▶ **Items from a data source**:
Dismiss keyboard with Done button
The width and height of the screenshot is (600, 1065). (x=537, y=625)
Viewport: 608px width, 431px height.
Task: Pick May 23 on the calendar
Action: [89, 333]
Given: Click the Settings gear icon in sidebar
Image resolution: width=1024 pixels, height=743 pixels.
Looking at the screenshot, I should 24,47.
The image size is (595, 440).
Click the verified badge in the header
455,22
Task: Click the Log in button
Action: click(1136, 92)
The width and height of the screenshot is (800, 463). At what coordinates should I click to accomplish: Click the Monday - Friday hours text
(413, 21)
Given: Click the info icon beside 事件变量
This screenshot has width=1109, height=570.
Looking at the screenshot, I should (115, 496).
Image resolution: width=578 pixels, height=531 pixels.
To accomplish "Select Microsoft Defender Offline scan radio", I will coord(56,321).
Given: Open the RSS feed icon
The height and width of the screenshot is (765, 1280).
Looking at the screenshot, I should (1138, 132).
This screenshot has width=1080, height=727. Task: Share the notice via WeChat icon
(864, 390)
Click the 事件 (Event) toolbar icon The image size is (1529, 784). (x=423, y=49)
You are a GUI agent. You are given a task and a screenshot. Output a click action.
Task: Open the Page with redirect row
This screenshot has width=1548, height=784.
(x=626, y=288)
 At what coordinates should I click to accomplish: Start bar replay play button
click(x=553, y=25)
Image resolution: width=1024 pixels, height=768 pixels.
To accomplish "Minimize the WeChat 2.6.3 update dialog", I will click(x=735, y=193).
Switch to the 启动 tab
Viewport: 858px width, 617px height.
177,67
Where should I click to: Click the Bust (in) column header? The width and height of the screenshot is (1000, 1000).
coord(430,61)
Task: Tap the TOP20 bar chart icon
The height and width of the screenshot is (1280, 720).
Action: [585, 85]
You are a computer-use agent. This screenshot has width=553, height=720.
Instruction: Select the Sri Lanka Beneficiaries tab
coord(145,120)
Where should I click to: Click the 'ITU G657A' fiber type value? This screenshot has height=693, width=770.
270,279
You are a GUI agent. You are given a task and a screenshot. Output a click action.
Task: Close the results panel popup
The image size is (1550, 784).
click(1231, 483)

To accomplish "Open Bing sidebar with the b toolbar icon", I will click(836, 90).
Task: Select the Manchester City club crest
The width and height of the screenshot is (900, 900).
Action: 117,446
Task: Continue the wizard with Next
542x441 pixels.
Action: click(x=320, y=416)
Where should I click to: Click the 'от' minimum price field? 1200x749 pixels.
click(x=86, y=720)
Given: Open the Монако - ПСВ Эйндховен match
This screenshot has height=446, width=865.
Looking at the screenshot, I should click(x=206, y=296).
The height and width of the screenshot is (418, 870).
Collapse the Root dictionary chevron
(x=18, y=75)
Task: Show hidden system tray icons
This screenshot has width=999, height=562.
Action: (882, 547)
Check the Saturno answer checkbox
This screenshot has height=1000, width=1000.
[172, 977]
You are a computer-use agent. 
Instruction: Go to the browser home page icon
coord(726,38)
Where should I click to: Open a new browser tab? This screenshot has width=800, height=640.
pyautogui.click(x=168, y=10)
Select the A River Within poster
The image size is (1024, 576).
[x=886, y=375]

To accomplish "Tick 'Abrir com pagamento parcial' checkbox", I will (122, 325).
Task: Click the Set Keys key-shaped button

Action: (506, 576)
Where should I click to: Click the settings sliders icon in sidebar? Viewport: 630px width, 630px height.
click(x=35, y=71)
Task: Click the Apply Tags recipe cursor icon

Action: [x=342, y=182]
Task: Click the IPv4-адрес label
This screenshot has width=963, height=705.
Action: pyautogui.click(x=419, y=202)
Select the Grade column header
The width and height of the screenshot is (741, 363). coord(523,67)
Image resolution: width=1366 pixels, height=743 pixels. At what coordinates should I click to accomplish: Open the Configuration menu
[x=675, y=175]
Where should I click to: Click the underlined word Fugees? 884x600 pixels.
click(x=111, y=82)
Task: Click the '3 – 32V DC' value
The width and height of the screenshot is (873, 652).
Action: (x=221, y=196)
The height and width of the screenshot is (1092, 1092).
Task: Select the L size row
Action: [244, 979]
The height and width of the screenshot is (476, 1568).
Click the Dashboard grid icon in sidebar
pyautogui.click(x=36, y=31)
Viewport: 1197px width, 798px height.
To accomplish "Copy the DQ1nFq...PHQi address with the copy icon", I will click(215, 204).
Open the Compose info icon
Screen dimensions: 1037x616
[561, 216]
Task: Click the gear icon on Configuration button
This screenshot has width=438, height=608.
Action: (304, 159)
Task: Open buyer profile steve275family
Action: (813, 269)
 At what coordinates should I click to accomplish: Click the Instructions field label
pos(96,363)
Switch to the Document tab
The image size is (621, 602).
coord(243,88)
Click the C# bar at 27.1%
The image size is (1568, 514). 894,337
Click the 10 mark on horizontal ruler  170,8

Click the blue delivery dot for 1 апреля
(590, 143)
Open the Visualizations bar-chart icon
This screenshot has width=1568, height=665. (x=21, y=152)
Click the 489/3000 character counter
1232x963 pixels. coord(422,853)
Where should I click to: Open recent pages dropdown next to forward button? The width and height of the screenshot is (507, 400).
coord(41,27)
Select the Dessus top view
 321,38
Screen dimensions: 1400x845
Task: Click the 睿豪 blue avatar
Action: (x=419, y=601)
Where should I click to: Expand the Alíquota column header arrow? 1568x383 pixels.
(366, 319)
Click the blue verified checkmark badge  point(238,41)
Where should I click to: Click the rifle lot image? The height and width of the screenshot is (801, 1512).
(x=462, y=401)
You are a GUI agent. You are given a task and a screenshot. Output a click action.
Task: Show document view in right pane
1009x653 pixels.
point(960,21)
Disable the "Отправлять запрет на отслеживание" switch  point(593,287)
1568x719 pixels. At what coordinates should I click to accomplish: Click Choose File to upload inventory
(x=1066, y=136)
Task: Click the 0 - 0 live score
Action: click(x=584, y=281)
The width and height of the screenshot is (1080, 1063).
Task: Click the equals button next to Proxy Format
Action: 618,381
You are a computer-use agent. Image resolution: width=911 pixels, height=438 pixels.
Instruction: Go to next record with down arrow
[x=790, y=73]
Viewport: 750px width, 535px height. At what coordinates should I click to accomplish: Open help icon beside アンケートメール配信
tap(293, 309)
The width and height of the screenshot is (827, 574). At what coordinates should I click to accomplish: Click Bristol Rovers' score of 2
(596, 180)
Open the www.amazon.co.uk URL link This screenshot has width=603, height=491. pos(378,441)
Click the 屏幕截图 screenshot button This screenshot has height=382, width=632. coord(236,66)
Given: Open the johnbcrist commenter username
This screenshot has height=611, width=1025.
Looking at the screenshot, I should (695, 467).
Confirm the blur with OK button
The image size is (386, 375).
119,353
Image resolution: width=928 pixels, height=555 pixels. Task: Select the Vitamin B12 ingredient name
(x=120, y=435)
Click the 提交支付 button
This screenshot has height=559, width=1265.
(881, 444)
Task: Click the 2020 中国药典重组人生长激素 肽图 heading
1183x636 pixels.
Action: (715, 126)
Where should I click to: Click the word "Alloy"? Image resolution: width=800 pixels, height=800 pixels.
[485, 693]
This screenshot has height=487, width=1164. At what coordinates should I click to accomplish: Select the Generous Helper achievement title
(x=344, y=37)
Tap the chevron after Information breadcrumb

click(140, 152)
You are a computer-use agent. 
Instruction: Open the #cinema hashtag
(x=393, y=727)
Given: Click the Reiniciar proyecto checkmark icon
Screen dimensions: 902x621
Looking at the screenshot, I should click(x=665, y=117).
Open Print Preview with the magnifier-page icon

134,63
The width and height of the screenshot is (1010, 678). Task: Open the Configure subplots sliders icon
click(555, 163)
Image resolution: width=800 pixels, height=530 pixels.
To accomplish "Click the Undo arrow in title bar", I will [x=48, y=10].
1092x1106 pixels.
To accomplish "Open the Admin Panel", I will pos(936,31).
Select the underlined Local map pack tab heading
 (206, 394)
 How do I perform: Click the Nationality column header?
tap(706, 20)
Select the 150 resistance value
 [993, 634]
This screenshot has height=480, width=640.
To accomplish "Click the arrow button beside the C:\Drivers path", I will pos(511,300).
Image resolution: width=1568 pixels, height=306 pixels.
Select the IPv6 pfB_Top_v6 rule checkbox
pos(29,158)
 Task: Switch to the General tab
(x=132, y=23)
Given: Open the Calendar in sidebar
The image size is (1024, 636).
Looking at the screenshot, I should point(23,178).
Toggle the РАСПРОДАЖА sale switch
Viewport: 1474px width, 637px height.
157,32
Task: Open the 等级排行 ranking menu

▶ **PROBLEM TO WORK ON**: Which lines above hold the string "Show"? Copy each of them.

▶ **ANSWER**:
Task: Show hidden system tray icons
Task: Show document view in right pane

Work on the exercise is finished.